European Union requires websites to make users 'opt-in' to website cookies

The EU Government's 2009 Directive banning "unnecessary" cookies in websites (if the site doesn't ask users to accept the cookie first) has just begun coming into effect - causing havoc and distress amongst European webmasters.

Cookies are small text files that websites store on a user's computer in order to reduce the need for users to enter information again and again. They are used in ecommerce sites to 'remember' what is in your shopping trolley, in social media sites to remember that you're logged in, to personalise content or advertisements based on your preferences and by many sites to provide anonymous website reports.
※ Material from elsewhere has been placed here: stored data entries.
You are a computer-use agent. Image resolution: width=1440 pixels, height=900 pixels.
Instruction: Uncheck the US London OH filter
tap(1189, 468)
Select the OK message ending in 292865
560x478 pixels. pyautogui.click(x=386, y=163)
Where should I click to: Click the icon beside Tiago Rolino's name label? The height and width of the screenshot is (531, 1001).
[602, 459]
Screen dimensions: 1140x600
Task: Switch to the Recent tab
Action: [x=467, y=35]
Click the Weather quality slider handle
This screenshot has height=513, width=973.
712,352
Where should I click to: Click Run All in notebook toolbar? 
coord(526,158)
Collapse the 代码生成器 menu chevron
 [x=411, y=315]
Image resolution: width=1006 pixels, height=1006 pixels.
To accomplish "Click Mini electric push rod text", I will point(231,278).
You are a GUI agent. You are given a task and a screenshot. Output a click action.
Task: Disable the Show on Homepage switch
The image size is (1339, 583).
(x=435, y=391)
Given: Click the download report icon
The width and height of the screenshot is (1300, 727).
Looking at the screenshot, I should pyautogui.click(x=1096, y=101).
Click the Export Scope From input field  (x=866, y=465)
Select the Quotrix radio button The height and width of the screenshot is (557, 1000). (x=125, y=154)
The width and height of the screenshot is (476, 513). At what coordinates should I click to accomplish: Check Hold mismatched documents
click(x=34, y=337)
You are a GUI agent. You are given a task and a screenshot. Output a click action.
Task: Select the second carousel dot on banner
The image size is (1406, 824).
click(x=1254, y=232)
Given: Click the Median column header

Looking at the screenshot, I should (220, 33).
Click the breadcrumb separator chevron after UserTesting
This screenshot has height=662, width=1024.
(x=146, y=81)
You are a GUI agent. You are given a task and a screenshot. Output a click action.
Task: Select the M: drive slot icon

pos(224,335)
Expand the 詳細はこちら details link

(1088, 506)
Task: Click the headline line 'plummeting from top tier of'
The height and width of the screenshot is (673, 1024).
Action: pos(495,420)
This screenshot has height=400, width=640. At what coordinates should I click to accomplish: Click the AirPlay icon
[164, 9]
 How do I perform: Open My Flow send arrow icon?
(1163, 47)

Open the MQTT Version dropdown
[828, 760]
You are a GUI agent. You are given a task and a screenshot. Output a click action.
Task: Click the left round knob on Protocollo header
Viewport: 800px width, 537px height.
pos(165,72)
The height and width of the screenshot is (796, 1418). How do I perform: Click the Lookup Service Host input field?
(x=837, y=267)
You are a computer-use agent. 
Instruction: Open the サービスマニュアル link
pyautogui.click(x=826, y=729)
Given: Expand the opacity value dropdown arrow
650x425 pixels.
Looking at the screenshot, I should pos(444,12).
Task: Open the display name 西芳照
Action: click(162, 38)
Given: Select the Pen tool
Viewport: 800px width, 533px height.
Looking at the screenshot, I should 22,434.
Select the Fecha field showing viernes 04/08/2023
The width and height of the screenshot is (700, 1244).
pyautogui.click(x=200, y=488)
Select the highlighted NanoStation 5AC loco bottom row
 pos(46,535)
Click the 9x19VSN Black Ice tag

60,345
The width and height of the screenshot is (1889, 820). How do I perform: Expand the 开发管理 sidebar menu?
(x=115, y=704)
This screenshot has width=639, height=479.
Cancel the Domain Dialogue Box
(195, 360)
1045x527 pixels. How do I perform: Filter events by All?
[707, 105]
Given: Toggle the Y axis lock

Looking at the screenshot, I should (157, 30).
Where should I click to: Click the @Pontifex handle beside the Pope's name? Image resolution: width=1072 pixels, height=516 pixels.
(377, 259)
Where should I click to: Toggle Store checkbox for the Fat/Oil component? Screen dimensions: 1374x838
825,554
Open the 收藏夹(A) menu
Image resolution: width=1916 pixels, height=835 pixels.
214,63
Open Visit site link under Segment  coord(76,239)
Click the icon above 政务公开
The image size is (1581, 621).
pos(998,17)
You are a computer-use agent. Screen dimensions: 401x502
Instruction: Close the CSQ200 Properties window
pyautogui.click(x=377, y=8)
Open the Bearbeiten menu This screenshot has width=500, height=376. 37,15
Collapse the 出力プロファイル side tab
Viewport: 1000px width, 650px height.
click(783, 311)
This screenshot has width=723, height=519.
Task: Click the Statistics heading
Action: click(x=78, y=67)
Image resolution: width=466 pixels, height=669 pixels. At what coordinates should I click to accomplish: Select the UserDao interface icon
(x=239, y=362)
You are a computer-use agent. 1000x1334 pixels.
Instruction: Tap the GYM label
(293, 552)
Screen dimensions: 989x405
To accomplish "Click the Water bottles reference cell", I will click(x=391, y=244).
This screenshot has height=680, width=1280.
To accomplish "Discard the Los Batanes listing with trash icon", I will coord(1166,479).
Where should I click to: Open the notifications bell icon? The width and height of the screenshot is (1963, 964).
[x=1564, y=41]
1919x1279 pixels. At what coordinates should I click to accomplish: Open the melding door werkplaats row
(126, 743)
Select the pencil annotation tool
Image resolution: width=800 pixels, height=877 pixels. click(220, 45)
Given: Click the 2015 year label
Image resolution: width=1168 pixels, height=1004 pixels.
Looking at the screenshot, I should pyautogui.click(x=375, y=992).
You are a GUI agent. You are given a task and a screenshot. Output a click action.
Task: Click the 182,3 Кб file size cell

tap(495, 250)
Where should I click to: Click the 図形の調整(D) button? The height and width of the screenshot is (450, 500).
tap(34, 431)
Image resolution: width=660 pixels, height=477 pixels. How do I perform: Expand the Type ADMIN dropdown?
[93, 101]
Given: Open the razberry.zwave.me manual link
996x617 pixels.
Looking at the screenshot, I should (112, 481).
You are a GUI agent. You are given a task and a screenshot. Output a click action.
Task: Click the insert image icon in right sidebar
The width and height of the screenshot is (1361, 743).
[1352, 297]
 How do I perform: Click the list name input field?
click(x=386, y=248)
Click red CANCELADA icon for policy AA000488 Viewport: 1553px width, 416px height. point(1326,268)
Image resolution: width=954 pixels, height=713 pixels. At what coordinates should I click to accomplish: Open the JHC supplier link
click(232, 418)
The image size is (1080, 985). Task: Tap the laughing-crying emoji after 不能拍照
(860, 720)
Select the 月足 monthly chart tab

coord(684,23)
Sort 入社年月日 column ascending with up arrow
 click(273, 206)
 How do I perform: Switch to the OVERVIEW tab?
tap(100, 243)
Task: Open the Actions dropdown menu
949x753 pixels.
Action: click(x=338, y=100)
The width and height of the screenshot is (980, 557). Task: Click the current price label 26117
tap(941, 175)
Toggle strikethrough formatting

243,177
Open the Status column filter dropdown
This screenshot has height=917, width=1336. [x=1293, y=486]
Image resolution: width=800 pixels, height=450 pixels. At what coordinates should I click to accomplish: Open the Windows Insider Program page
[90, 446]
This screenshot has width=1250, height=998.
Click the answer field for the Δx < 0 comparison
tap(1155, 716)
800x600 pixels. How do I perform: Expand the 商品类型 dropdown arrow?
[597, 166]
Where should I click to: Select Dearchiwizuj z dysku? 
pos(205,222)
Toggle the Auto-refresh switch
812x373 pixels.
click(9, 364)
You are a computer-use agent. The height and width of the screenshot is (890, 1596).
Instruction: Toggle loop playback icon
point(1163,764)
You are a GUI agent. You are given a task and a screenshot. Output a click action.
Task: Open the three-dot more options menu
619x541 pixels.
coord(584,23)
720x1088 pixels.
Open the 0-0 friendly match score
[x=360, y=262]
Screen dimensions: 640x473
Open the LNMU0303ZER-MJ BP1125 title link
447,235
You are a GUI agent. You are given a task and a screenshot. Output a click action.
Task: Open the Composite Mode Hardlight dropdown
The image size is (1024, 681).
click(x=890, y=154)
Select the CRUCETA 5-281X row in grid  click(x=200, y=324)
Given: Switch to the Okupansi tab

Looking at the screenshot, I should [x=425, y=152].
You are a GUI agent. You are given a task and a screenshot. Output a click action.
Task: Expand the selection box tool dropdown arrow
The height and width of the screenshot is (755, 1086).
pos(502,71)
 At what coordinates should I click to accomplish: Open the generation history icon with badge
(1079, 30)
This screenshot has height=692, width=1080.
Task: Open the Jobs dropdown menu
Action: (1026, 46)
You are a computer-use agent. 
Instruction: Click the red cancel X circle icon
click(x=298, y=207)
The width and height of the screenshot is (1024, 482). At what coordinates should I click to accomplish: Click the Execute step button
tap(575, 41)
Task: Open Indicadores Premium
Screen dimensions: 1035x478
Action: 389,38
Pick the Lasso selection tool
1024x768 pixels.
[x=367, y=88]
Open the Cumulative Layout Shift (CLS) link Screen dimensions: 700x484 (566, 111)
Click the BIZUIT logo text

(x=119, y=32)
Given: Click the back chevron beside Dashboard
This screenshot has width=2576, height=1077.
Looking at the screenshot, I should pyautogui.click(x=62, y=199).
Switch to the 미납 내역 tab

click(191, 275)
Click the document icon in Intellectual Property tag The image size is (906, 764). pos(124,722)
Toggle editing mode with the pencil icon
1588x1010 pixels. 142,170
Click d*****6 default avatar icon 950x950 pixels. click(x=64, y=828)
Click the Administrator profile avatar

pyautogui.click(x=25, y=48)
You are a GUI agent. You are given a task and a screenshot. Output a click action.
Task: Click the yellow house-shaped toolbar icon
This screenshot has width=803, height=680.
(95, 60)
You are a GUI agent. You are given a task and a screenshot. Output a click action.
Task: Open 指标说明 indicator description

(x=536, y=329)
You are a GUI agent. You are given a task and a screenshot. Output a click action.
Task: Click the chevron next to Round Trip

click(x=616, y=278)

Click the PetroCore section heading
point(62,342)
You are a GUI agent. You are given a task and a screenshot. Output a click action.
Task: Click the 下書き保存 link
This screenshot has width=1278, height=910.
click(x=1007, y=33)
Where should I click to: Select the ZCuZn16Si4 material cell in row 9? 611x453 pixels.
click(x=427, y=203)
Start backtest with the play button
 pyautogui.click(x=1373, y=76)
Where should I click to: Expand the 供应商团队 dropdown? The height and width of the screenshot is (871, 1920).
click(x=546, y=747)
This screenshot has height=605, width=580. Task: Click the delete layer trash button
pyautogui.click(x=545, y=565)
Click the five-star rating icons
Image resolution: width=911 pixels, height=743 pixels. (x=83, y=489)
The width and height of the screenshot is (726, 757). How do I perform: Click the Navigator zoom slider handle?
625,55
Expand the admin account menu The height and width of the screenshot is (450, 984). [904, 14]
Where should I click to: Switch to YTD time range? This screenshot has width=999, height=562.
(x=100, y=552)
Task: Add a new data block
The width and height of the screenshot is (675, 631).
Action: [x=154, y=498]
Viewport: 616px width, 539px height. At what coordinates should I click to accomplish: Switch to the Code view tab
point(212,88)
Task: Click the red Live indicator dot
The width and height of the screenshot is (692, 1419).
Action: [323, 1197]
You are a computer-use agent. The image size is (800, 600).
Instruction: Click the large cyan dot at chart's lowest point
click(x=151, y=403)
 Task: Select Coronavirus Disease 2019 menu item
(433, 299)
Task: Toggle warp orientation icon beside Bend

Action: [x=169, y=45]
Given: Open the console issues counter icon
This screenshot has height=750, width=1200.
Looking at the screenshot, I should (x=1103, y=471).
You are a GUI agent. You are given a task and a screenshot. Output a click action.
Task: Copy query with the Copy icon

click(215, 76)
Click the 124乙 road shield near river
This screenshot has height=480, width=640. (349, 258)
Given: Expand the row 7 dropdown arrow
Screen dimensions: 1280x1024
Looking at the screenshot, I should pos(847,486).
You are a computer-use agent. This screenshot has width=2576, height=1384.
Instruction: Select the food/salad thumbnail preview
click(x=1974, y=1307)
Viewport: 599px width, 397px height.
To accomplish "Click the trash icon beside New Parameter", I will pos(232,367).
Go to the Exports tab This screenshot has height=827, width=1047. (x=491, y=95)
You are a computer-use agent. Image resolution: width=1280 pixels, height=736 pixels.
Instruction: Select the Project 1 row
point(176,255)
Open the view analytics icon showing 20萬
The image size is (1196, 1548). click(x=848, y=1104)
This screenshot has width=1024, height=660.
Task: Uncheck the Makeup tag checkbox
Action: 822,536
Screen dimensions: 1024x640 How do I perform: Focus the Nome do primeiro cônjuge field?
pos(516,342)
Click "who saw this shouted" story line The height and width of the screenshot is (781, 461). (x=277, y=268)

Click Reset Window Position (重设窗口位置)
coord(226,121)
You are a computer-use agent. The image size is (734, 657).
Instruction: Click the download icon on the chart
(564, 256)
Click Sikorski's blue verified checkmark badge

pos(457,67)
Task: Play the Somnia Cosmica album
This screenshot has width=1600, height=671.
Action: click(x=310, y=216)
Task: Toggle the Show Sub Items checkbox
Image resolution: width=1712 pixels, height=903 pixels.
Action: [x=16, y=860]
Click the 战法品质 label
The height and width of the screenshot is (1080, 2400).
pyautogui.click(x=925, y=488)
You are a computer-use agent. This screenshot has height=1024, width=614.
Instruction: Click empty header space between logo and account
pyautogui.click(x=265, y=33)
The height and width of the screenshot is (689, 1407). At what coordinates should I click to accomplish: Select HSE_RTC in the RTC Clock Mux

It is estimated that around 92% of websites use cookies. In fact it is hard to imagine the modern web without them.

However in 2009 the European Union decided as part of a 2009 amendment to their Privacy and Electronic Communications Directive that even though all modern web browsers allow users to choose to accept or refuse cookies, cookies may pose a privacy threat to individuals.

While the Directive doesn't explain why they may pose a threat, it states that cookies can be a useful tool and,
their use should be allowed on condition that users are provided with clear and precise information in accordance with Directive 95/46/EC about the purposes of cookies or similar devices so as to ensure that users are made aware of information being placed on the terminal equipment they are using. Users should have the opportunity to refuse to have a cookie or similar device stored on their terminal equipment.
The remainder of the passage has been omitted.